Of course, the library’s need to expand has been something considered since the day the library was opened to the public in 1890, even perhaps at the time its foundation stone was laid by Andrew Carnegie himself on Saturday 9 July 1887.
From Professor Emeritus Sir Tom Devine, March 2017. are the following welcome words of encouragement and support to SAVE Edinburgh Central Library: Let There Be Light and Land!:
I warmly support this righteous protest by the citizens of Edinburgh against the unacceptable plans of the City Council for the Central Library and its environs.”
Also, as Rory Bremner pointed out in March 2017:
On the face of it, this seems an extraordinary betrayal of Carnegie’s intentions and a slap in the face for Edinburgh’s great cultural heritage.
Indeed it is  a “betrayal of Carnegie’s  intentions”, as Rory Bremner says,  especially in light of Mr & Mrs Andrew Carnegie’s telegram, read out at the library’s opening ceremony, 9 June 1890:
“We congratulate you on opening the Free Public Library…We trust this library is to grow in usefulness year after year, and prove one of the most potent agencies for the good of the people of Edinburgh for all time to come. Mr and Mrs Andrew Carnegie”.
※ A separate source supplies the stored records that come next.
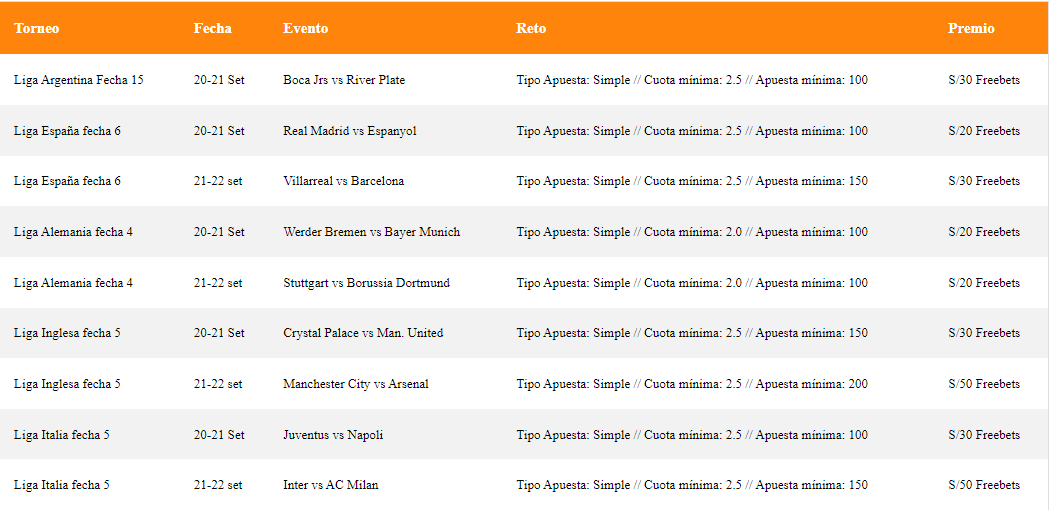Viewport: 1050px width, 510px height.
Task: Click S/50 Freebets prize for Manchester City row
Action: tap(984, 384)
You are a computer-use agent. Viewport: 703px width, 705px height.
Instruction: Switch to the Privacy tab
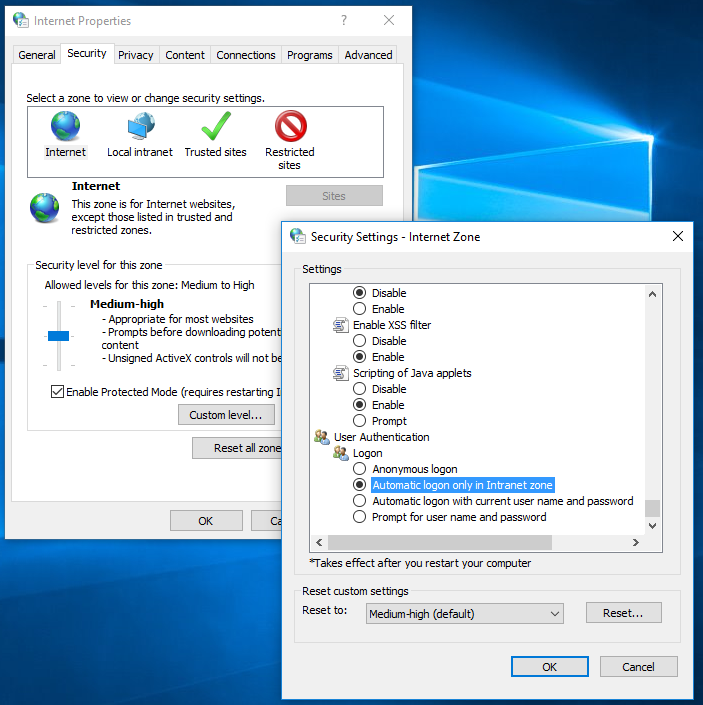pos(135,55)
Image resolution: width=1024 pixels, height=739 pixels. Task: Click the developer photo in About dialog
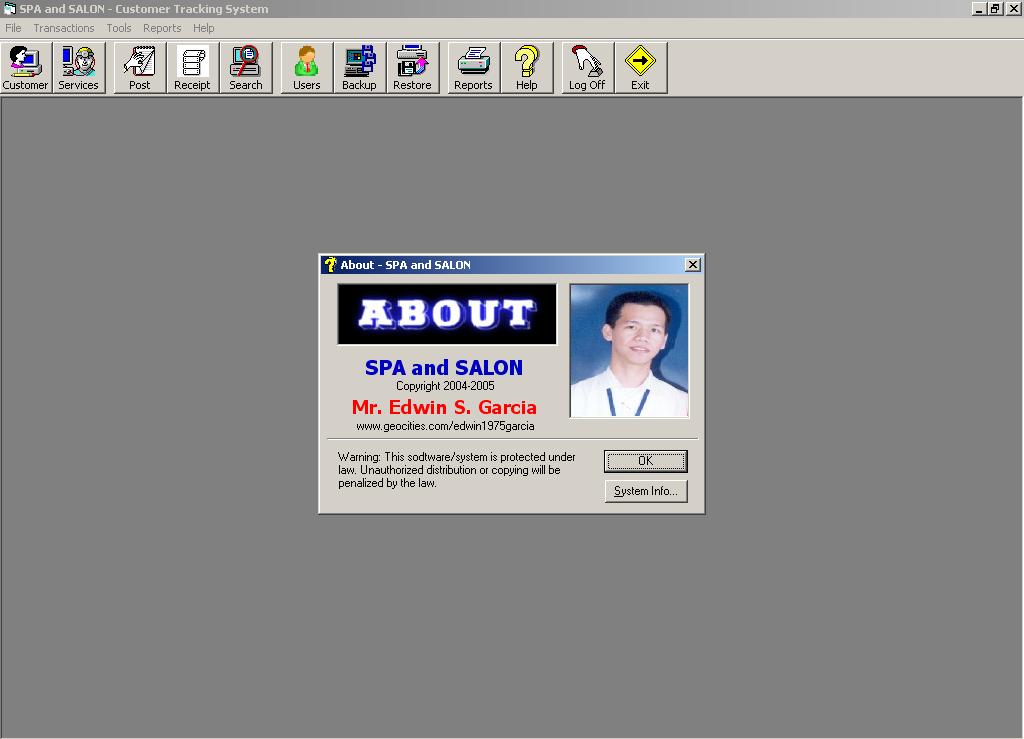pyautogui.click(x=629, y=350)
Lastly, Alexander McCall Smith reminded us again in 2017 that:
We must stop destroying this magnificent city. It’s all very well catering for visitors, but we need to ask: why do they come here in the first place? They come to see one of the world’s most beautiful cities. So, if we want to have visitors, let’s not wreck it. We have a responsibility to the world and at the moment we are showing ourselves unfit to discharge it. Shame on us. Shame.”